Dáil debates

Wednesday, 23 September 2020

Covid-19 (Transport): Statements

 

4:50 pm

Photo of Michael McNamaraMichael McNamara (Clare, Independent) | Oireachtas source

I have no doubt about the Minister's commitment to the environment but he, along with most others, will accept that we cannot deal with the challenges posed by the environment alone and are better off dealing with them within a multilateral framework. The most obvious multilateral framework is the European Union. While we have been laggards in the implementation of EU directives, they have served a very useful purpose in Ireland. I refer to the water framework directive, the birds directive and the habitats directive. Equally, the European Union is coming together with regard to air travel, as well as travel more generally.

What is the delay in adopting the European approach? There is currently a nascent approach. The Commission has made a recommendation and it is to be hoped it will be adopted by the Council. Can we get a commitment that we are going to adopt and apply that as soon as it is rolled out? We worked in splendid isolation through much of the summer. We had much more restrictions on international travel than other European member states. At the end of it all, we do not, unfortunately, appear to be a lot better off. There was a lot of resentment in Ireland among people who could not take holidays.
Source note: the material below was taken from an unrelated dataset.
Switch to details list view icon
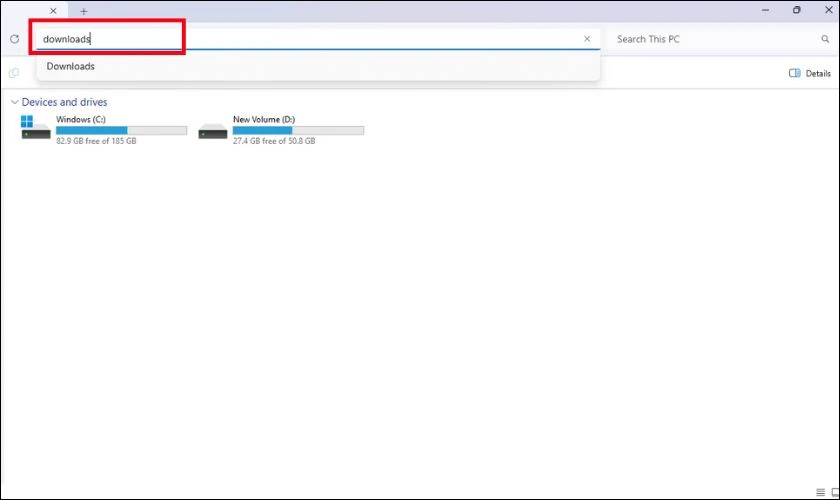The width and height of the screenshot is (840, 500). click(x=820, y=492)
I do not expect the Minister had time to hear what was said at the Covid committee today, but an immunologist based in UCD, Professor Kirsten Schaeffer, who is also a consultant in St .Vincent's Hospital, said it does not matter where one goes on holidays. The act of going on holidays does not matter; it is what one does on holidays that matters. People should be going somewhere safe and should take the normal precautions that they take in Ireland with regard to physical distancing, cough etiquette, washing hands, etc. If people do that, they are as safe in an area with a lower incidence level in Europe as they are by staying in Ireland.

We were told for a long time that we could only travel to countries with a lower 14-day incidence rate than Ireland. As our incidence rate has, unfortunately, risen, we have not adopted that policy. We have not accepted that there are large swathes of Europe with a lower incidence rate than we have and that it is safe people to go to those places. Can we get a commitment from the Government today that as soon as a common European policy, as proposed by the Commission, is adopted that Ireland will adopt that as many other countries in the EU will?